The level of discount or premium at which an investor purchases a listed investment company (LIC) may have a significant impact in the first year of investing, but this impact decreases in the long term, according to a new report.
Zenith’s latest research report into the LIC sector revealed beyond two years, whether an investor purchased the LIC at a discount or premium has less influence on total returns and long-term performance.
“While movements in share price relative to fair value may throw up advantageous opportunities to enter or exit positions in LICs, other drivers influence longer-term outcomes,” Zenith head of listed strategies Dugald Higgins said.
“This is important as it addresses a widespread view held by the market that LICs are unattractive versus managed funds because of their ability to trade away from fair value.”
Elsewhere, the report showed the rise in externally managed LICs has led to a wider diversity of asset classes and strategies, including small companies, micro-caps, long/short, Asian equities, fixed income and alternatives.

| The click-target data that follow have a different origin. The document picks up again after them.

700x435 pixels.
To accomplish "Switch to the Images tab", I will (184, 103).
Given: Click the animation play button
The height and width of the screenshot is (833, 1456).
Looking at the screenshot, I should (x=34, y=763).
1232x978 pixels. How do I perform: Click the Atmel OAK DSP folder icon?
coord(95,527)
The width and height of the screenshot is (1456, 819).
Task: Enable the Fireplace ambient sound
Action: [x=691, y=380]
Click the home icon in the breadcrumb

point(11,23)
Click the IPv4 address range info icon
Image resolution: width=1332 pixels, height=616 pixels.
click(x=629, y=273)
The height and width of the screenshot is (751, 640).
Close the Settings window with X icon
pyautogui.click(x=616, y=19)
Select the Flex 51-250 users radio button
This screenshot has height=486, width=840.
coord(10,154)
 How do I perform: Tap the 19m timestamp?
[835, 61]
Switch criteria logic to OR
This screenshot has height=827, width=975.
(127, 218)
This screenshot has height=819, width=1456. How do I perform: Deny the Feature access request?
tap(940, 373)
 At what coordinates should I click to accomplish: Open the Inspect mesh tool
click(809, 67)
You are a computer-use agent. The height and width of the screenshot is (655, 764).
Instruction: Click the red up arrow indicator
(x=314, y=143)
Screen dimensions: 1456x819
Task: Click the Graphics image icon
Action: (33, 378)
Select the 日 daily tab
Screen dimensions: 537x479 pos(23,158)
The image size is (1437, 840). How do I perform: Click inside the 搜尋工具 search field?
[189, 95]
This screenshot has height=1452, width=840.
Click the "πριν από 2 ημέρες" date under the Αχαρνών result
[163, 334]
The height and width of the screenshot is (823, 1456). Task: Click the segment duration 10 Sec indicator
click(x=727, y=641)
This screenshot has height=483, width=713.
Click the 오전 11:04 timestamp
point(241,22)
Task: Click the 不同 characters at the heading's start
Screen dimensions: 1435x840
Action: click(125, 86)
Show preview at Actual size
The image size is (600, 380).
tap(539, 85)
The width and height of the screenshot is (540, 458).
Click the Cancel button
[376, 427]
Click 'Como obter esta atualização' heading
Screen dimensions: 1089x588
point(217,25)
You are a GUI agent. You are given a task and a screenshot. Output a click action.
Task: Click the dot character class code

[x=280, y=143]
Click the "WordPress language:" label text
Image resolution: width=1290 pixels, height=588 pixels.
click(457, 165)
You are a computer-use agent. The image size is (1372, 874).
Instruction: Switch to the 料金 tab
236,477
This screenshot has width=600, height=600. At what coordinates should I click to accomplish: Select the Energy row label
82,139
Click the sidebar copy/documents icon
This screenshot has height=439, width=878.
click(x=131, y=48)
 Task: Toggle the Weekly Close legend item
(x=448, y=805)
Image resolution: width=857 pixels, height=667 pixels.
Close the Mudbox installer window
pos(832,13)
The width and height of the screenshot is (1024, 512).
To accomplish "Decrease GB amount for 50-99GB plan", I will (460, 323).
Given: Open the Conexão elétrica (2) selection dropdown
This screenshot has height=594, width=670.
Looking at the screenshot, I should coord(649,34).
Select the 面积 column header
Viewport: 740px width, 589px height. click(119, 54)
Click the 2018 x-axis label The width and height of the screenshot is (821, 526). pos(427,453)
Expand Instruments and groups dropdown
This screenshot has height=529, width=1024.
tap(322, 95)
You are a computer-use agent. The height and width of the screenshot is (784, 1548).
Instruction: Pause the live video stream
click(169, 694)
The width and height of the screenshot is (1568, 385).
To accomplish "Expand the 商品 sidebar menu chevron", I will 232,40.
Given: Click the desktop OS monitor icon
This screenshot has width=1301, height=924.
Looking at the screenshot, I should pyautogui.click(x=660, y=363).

Higgins said 92 per cent of capital raised in 2017 could be attributed to externally managed LICs.
“While we view the increased diversity positively, advisers should be aware that the performance of some types of strategies may be influenced by listed market movements in the short term,” he said.
For instance, low-beta LICs, such as market-neutral strategies that aim to deliver returns with a lower correlation to markets, may have their short-term returns to investors increase or decrease depending on LIC share price movements. This shows as a discount or premium to a LIC’s fair value, which can constantly change.
But according to Zenith, LIC investors with a long-term investment horizon should not be discouraged by trends in the secondary market where discounts and premiums play out.
The report showed a steep decrease in the market capitalisation of LICs with an in-house investment team, down from 80 per cent to 49 per cent in the eight years to April 2018.
The LIC market has grown 16 per cent a year over the past six years to reach $39.4 billion as at April 2018.